Dessa forma, o múltiplo da Herbalife estava muito além de concorrentes do mesmo setor, sem motivo aparente. Além disso, ele também afirmava que a empresa ganhava com recrutamento de novos membros e não com a venda do produto – característica de empresas pirâmide. As ações da Herbalife chegaram a cair 40%.
“Isso é bem comum nos EUA, mas lá já faz parte do mercado. Por aqui, o pessoal ainda não está acostumado e, por isso, dá esse alarde todo. Mas não há conflito de interesse nenhum. A gestora está apenas explicando o motivo de estar vendida”, disse outro analista em com conhecimento do mercado estrangeiro. Para ele, o processo é natural.
A americana Citron Research, por exemplo, é famosa por seus relatórios embasando as posições vendidas nas empresas.
O mais recente é o short da startup fitness Peloton, que fez seu IPO recentemente.
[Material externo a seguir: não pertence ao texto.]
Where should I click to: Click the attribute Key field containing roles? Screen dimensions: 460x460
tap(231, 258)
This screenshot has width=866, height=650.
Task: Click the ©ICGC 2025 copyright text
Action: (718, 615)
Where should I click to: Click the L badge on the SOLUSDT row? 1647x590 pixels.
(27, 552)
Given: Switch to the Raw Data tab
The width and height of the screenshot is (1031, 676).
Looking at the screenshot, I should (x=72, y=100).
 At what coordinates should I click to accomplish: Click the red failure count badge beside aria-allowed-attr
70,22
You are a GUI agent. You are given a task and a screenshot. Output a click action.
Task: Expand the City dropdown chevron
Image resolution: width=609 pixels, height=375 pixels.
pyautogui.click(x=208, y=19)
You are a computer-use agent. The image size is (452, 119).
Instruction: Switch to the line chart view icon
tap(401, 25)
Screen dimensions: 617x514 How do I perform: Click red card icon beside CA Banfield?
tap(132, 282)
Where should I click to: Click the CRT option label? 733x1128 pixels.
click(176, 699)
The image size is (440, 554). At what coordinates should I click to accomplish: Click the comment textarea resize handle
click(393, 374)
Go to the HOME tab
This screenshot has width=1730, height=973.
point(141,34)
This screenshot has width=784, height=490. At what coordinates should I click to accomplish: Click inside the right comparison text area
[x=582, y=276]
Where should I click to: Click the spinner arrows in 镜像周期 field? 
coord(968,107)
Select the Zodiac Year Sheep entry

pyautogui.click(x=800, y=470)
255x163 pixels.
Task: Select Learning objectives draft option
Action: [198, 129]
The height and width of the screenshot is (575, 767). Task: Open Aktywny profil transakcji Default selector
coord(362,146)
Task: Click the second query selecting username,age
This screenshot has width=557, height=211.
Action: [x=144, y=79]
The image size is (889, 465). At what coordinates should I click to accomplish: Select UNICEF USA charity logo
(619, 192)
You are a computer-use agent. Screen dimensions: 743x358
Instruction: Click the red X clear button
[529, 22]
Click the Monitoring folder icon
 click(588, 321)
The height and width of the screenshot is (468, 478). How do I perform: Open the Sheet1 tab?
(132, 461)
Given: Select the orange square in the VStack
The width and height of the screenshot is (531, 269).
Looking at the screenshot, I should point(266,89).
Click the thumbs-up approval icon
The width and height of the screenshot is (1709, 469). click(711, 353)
Enquanto a ação é cotada na casa dos US$ 28 atualmente, a Citron fez a posição e lançou relatório mostrando que a empresa, que vale cerca de oito vezes a receita, deve ver seus papéis caírem a US$ 5.
Squadra já divulgou outras análises “short”
Não é a primeira vez que a gestora Squadra monta uma posição e divulga relatório para apresentar sua tese contra a valorização de alguma companhia listada na Bolsa de Valores de São Paulo (B3).
Em 2011, a gestora ganhou os holofotes do mercado ao divulgar relatório apontando inconsistências em uma empresa de educação, que o mercado associou a Anhanguera Educacional.
À época, os papéis da Anhanguera também registraram fortes quedas após a Squadra relatar práticas “hetedoroxas” nas “demonstrações contábeis de uma companhia”.
“[As empresas] passam a mostrar também os seus resultados pró-forma – quase nunca auditados – em seus press releases, a fim de incluir os números das empresas adquiridas nos exercícios anteriores”, disse a gestora em carta divulgada em 2011.
“Com isso, fica mais fácil apresentar um elevado crescimento de ‘lucro ajustado pró-forma’ por exemplo, bastando ajustar para menor o lucro da companhia adquirida no ano anterior ao da aquisição”, informava à época a carta aos acionistas.
Com tal histórico, a Squadra espera agora a continuidade na queda das ações da IRB, além das investigações da CVM, para provar ao mercado que sua posição estava certa.